Dass die Steufa bei der Ermittlung der Zuschätzungsbeträge sämtliche fehlenden Bons (und nicht lediglich 33,5 % der fehlenden Kassenbons) zu Grunde gelegt hat, ist nicht zu beanstanden. Der Kläger hat die fehlenden Einnahmeaufzeichnungen und damit das ungesicherte Tatsachenmaterial zu vertreten. Die Protokoll-Datei „storno.dat” ist nahezu täglich gelöscht worden. Weder die Schuldnerin noch der Kläger haben nachvollziehbar dargelegt, weshalb die Schuldnerin immer wieder Löschungen der Datei „storno.dat” vornehmen musste. Selbst bei unterstellter Kompliziertheit des Kassenprogramms erscheint es nicht nachvollziehbar, dass die Schuldnerin weder Datensicherungen vorgenommen hat noch die Protokolle der Datei „storno.Dat” vor deren Löschung zur Nachweisführung ausgedruckt hat. Der vom Kläger begehrte Ansatz von lediglich 33,5 % der fehlenden Bons kommt daher nicht in Betracht. Zudem ergibt sich dieser Prozentsatz nur aus den noch für 14 Tage rekonstruierbaren Daten der Datei „storno.dat”, sodass es sich bei diesem Ansatz lediglich um eine Schätzung der Schuldnerin auf die gesamten Streitjahre handelt. Den Schätzungen eines Steuerpflichtigen, der – wie hier – seine Aufzeichnungspflichten und Aufbewahrungspflichten verletzt hat, ist jedoch keine höhere Indizwirkung beizumessen als der Schätzung des FA (vgl. FG Münster, Urteil vom 31. Oktober 2000 5 K 6660/98 E, EFG 2001, 401; für den Fall einer Richtsatzschätzung durch das Finanzamt).

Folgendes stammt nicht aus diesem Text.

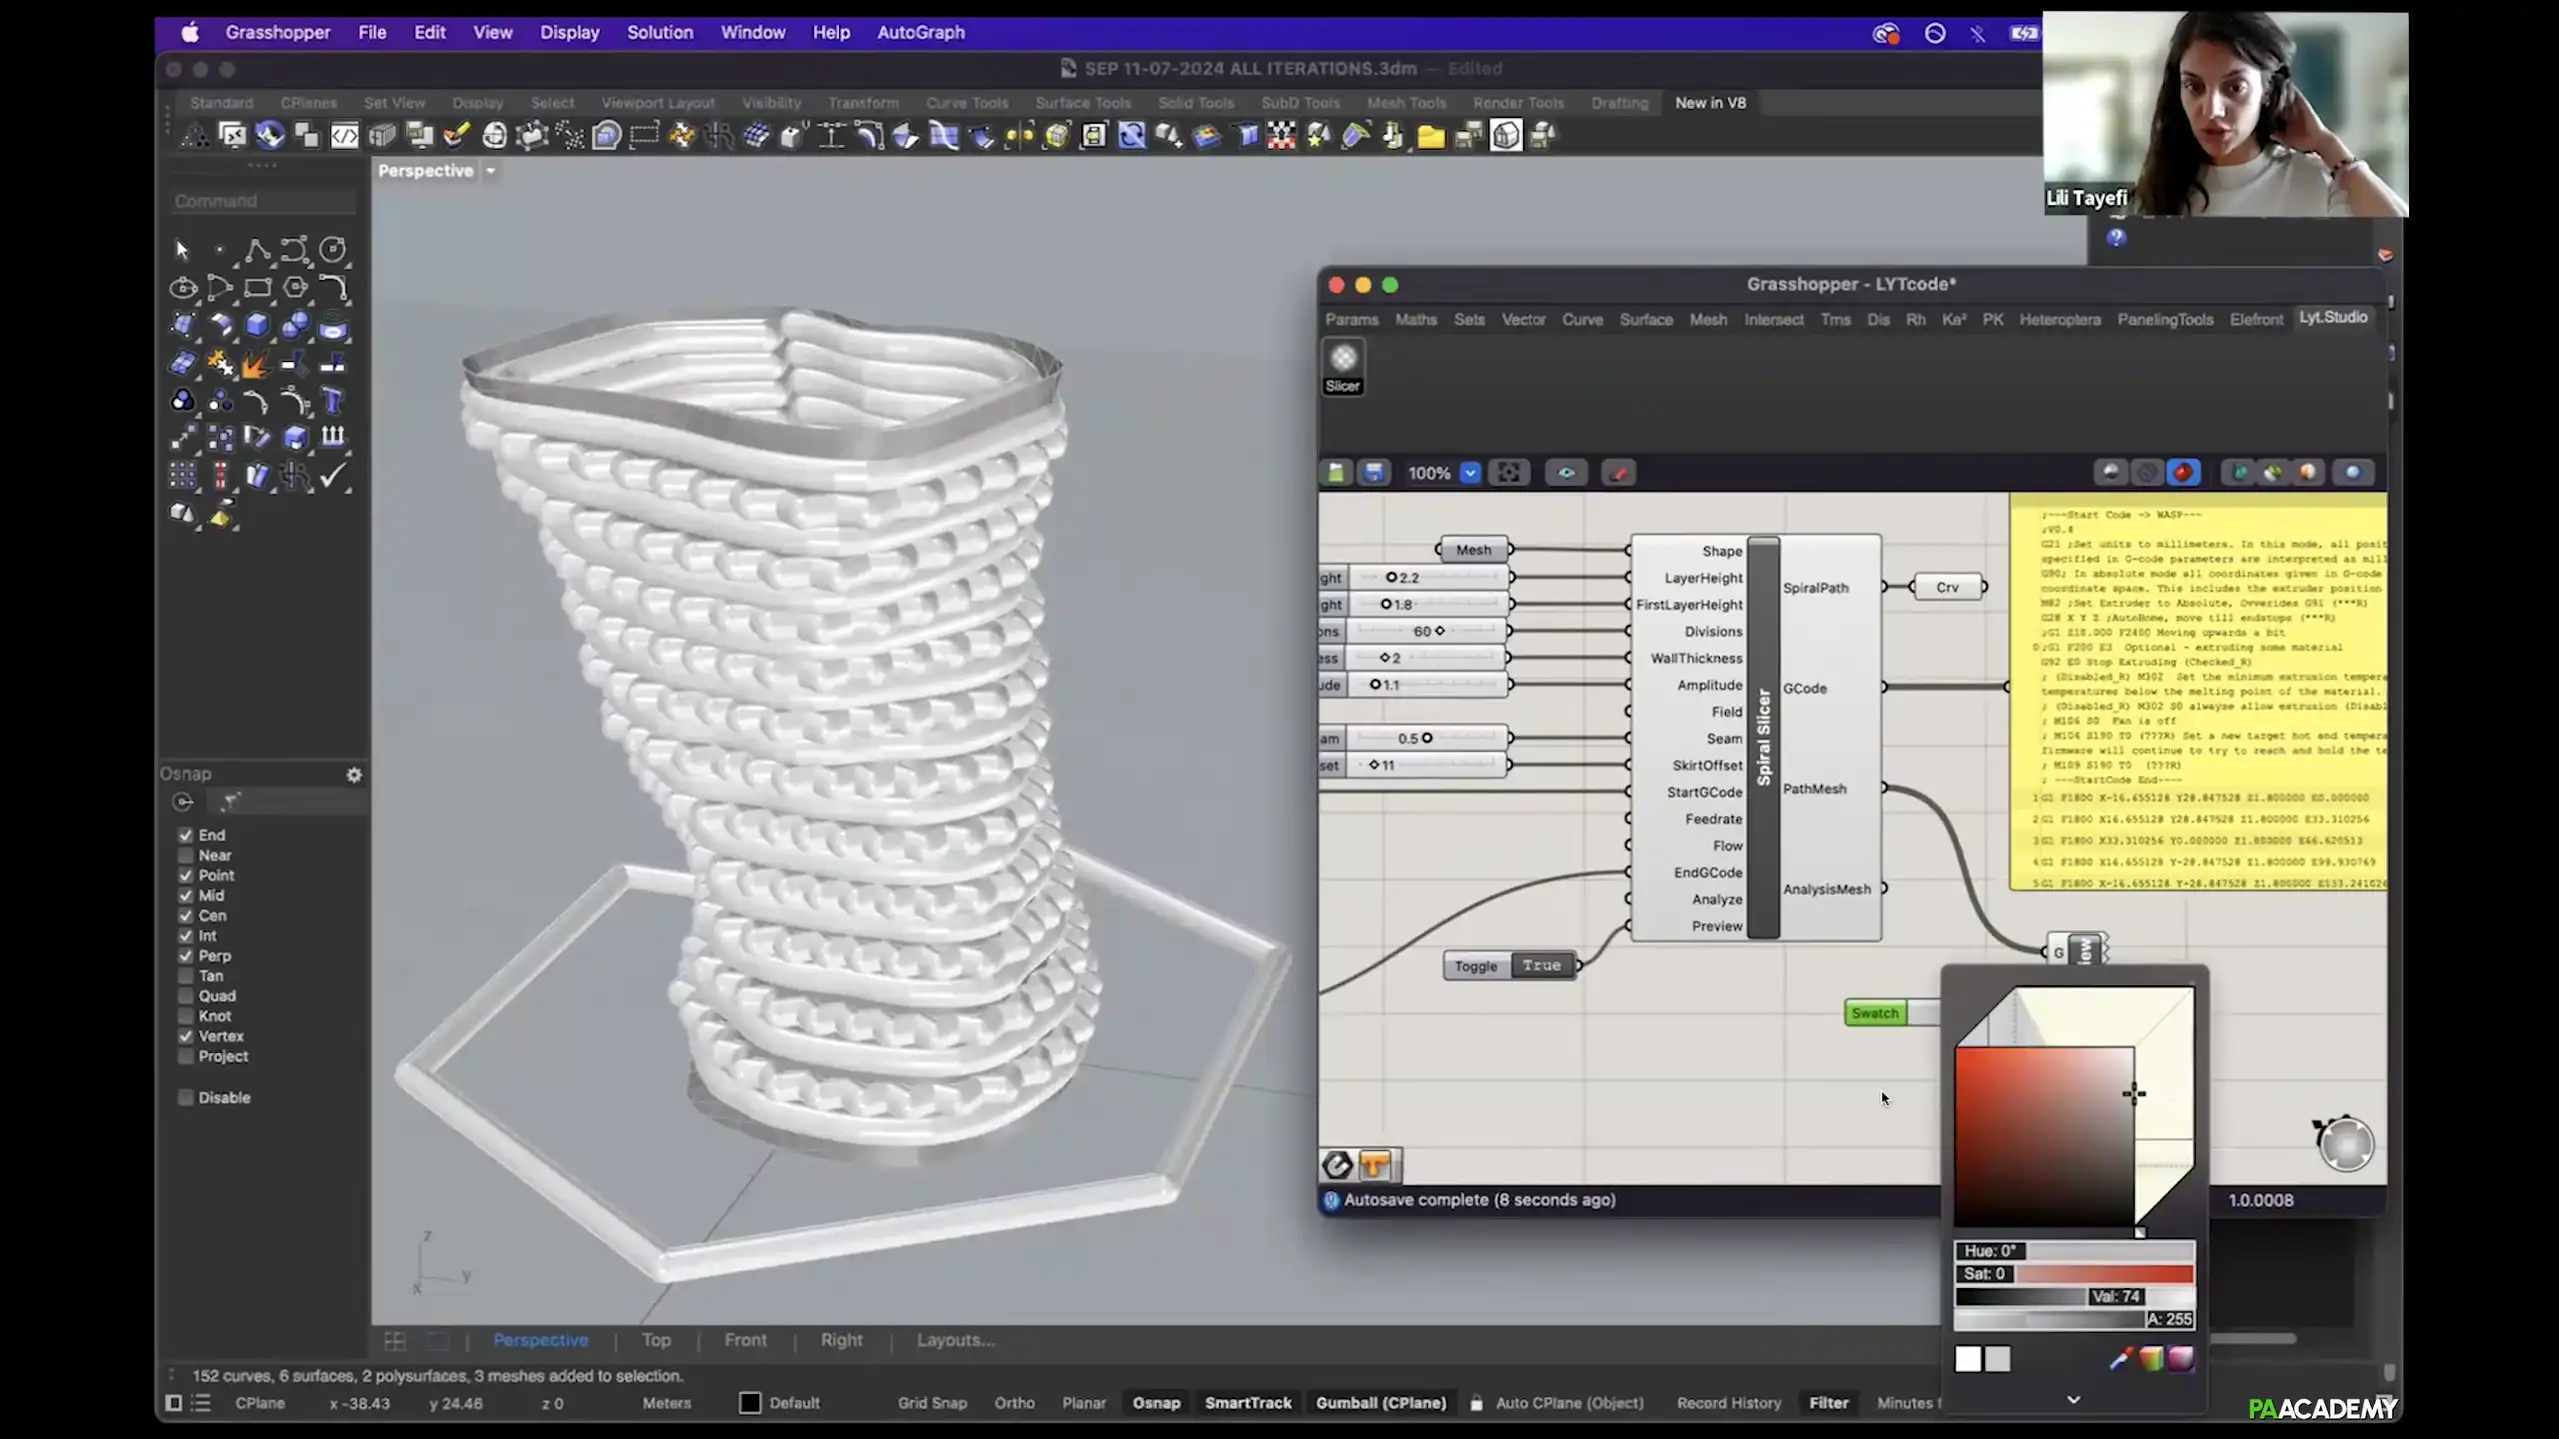Image resolution: width=2559 pixels, height=1439 pixels.
Task: Toggle the True boolean toggle value
Action: coord(1541,966)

Soweit die Schuldnerin vorträgt, es müsse noch geklärt werden, ob bei der Stornierung eines Bons auch der Bon in der Unterdatei „position.dat” gelöscht werde, sieht der Senat keinen Aufklärungsbedarf. Ausweislich der Anlage 1 des Untersuchungsberichts des LKA werden bei einem Storno eines Bons in der Datei „bon.dat” immer auch sämtliche in der Datei „position.dat” abgelegten Unterpositionen gelöscht.

Für den Zeitraum vom 03. Januar 2001 bis zum 21 August 2001, d.h. bis zum Einsatz des Kassenprogramms „ComCash” hat das FA keine Schätzung i.S.d. § 162 AO vorgenommen, sondern den von der Schuldnerin erklärten Einnahmen die von ihr im „Vormerkbuch 2001” handschriftlich verzeichneten höheren Kasseneinnahmen i.H.v. 14.902,20 DM hinzugerechnet. Dies ist nicht zu beanstanden. Im Übrigen hat der Kläger hiergegen keine Einwendungen erhoben.

Die Kostenentscheidung folgt aus § 135 Abs. 1 FGO.